I was given a quilt by a close friend it was registered in 1976 it is the star of ’76 bicentennial quilt made by Mrs. erle Wilkinson ,president ,ama auxiliary . it was made from the Tennessee medical association auxiliary and recorded by B & B Needlecraft number 100 and officially recognized commemorative of the American revolution bicentennial administration . license no. 76-19-0551 authorized under public law. I have all the original documents and a picture of the person who made it holding the quilt . the quilt is in mint condition and I would like to know more about it and more on care instructions on an old quilt like this that seems to have some importance along with being made in 1976 .
Why was paper used on the back of the cloth when making a quilt?

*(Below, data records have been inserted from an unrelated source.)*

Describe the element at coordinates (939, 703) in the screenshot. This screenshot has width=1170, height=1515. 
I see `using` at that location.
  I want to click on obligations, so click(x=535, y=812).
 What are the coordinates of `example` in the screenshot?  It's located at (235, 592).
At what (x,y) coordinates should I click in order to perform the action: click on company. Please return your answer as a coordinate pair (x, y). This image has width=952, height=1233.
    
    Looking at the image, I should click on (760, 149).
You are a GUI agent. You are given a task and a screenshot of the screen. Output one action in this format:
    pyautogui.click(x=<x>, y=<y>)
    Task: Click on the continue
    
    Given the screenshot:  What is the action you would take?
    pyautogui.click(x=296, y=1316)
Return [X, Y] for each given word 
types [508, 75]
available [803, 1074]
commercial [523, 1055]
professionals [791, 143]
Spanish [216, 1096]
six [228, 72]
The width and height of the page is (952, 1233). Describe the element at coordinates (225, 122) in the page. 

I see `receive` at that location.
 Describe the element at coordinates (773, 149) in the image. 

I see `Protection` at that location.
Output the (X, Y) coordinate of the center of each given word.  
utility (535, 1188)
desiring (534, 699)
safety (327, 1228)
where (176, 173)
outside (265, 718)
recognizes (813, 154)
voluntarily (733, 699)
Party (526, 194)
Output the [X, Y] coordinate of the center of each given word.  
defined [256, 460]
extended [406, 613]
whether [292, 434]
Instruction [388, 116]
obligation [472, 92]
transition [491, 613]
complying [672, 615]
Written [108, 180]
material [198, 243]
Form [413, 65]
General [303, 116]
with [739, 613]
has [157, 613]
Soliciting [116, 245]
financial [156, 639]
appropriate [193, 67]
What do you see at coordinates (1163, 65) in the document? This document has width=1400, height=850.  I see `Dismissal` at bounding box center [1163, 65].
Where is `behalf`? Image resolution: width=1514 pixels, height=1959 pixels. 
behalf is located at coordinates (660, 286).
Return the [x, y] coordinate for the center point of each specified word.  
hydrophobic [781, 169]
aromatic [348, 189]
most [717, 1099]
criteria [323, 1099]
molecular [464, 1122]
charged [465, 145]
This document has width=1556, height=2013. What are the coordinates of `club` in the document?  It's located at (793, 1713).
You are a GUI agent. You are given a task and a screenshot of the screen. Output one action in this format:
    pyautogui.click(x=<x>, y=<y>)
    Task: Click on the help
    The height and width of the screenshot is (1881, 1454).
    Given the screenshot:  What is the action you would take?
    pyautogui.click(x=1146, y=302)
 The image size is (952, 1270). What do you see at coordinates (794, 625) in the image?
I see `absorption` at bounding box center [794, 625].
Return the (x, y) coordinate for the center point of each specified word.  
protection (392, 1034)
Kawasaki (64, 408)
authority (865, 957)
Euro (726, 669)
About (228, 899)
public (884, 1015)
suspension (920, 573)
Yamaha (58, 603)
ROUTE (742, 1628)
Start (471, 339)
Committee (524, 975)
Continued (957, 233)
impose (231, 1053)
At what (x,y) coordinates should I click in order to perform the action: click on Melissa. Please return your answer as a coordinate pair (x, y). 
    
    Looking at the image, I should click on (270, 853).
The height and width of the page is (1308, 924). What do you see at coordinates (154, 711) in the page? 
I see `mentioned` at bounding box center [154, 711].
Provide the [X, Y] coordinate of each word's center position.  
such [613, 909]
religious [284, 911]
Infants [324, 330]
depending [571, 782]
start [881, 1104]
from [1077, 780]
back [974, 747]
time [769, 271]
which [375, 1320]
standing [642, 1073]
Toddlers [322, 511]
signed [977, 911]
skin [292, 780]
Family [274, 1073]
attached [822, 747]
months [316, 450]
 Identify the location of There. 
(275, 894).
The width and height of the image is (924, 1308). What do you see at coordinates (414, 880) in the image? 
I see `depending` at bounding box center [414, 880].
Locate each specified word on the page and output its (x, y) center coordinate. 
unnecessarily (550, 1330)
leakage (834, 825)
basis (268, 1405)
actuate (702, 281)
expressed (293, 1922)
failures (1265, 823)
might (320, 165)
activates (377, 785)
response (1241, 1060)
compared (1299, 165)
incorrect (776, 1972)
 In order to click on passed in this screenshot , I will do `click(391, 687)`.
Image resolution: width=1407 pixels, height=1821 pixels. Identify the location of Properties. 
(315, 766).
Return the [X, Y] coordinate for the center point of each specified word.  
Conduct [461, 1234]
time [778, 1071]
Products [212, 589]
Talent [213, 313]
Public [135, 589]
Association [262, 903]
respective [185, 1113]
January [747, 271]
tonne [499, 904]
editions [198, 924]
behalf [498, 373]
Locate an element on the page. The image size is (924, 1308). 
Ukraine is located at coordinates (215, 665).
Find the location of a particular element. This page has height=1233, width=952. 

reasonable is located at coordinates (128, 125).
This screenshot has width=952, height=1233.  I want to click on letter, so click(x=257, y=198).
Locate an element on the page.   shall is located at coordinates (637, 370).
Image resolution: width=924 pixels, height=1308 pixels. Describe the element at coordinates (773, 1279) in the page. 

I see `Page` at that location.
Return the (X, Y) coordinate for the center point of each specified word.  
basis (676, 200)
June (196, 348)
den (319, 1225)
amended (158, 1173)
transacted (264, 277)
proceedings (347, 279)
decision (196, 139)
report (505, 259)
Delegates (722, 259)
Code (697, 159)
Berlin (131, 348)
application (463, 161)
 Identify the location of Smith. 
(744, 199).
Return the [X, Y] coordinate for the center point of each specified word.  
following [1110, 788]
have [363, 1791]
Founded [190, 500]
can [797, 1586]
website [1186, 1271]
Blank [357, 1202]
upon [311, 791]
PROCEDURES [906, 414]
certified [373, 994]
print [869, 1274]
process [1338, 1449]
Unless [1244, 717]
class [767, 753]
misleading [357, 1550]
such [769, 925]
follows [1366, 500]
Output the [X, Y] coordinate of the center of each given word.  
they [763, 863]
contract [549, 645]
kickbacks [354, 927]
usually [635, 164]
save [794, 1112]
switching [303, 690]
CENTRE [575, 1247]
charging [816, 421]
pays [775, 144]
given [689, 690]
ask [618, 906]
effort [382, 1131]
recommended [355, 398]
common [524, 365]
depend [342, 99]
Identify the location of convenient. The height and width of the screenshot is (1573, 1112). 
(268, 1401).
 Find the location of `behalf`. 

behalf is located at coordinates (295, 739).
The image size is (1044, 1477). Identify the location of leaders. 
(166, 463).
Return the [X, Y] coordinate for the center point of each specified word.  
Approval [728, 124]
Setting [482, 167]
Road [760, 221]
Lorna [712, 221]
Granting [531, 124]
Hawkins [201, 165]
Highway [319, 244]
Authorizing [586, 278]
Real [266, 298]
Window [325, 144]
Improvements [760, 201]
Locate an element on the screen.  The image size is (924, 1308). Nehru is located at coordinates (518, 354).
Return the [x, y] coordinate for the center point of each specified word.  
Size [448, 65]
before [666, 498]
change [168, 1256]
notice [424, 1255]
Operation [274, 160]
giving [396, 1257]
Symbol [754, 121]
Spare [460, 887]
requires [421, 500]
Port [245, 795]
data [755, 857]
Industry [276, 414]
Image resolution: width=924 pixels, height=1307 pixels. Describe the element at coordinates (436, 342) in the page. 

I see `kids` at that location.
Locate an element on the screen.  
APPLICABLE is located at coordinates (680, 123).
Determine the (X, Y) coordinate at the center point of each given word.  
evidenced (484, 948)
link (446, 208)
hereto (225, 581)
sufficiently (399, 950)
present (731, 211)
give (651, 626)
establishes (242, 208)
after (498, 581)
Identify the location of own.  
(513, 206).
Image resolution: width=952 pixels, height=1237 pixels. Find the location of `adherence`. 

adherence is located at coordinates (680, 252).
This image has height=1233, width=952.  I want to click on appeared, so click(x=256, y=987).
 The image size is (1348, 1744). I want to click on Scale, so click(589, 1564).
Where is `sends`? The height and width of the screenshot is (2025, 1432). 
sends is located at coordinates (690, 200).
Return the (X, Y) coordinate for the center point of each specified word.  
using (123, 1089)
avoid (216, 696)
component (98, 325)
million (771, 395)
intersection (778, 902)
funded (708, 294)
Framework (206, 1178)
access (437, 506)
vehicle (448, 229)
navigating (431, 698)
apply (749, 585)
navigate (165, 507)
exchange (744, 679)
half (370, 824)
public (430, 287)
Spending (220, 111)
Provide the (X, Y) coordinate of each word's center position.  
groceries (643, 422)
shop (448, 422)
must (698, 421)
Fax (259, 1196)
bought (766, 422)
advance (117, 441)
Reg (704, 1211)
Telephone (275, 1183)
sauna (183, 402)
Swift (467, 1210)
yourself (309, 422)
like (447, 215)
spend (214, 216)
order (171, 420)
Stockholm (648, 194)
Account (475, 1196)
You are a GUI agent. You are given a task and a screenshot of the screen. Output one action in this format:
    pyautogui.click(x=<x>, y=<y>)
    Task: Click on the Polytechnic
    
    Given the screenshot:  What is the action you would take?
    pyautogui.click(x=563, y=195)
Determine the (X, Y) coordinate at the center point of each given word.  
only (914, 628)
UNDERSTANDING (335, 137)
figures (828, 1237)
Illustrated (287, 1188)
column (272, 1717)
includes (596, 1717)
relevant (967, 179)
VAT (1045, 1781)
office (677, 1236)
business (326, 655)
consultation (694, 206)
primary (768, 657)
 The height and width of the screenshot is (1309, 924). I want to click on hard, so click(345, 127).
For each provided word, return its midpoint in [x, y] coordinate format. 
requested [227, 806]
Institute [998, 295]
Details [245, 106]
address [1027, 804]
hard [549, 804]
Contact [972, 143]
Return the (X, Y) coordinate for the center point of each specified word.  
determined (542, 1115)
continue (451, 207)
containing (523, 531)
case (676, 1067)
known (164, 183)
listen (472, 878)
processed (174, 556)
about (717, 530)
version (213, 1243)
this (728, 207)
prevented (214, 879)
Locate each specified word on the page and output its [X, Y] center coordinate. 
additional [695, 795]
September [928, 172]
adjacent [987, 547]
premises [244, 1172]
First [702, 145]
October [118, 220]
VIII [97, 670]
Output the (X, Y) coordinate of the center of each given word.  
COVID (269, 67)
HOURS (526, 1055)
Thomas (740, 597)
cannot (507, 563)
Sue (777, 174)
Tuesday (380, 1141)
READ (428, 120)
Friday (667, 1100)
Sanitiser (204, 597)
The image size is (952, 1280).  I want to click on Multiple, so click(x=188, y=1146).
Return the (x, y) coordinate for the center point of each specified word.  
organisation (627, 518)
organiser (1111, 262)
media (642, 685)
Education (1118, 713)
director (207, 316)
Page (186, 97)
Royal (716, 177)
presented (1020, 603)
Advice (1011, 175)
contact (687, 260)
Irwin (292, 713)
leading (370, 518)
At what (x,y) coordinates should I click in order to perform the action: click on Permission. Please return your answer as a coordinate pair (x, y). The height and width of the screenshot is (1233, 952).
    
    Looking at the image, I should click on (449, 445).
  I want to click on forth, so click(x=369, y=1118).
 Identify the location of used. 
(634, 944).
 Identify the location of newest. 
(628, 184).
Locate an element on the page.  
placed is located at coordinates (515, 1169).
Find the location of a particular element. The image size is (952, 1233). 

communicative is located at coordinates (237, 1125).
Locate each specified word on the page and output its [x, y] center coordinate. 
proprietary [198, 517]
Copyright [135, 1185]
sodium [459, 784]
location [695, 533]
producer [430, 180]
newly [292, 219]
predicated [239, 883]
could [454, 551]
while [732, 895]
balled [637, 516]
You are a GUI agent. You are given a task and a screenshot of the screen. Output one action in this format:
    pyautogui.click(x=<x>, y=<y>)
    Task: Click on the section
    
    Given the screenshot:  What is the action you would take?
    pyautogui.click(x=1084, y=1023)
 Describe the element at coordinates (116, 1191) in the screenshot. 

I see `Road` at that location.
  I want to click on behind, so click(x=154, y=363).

When I was little in England I used to watch my friend’s grandmother doing amazingly beautiful crazy patchwork, using pieces of velvet, with feather stitch embroidery. That was in the 1940s, so she must have been born around 1880 at a guess. She sewed the pieces to a sheet of newspaper. I think she turned over the edges of the patchwork pieces as she attached them and blind stitched – or maybe did a running stitch as it would have been hidden by the embroidery. I am guessing that she tore the newspaper off when the block was finished? Presumably newspaper was used for economy. They often used old blankets or curtains to back the finished “quilt” – no batting and no actual quilting or tying of the layers.
I have always wondered about the paper on the back of string pieced quilts…. do you take it off…. quilt over it,,,, what about washing a quilt like this?
I saw a most amazing old quilt on Beatrix Potters bed, in her house Hill Top in Cumbria. It had been given to her by an American friend. But there wasnt much more information available about it that i could see on my visit. there is a nice photo of it here https://www.pinterest.co.uk/pin/185703184608294623/
i wished i had asked about it during my visit but there was so much to see!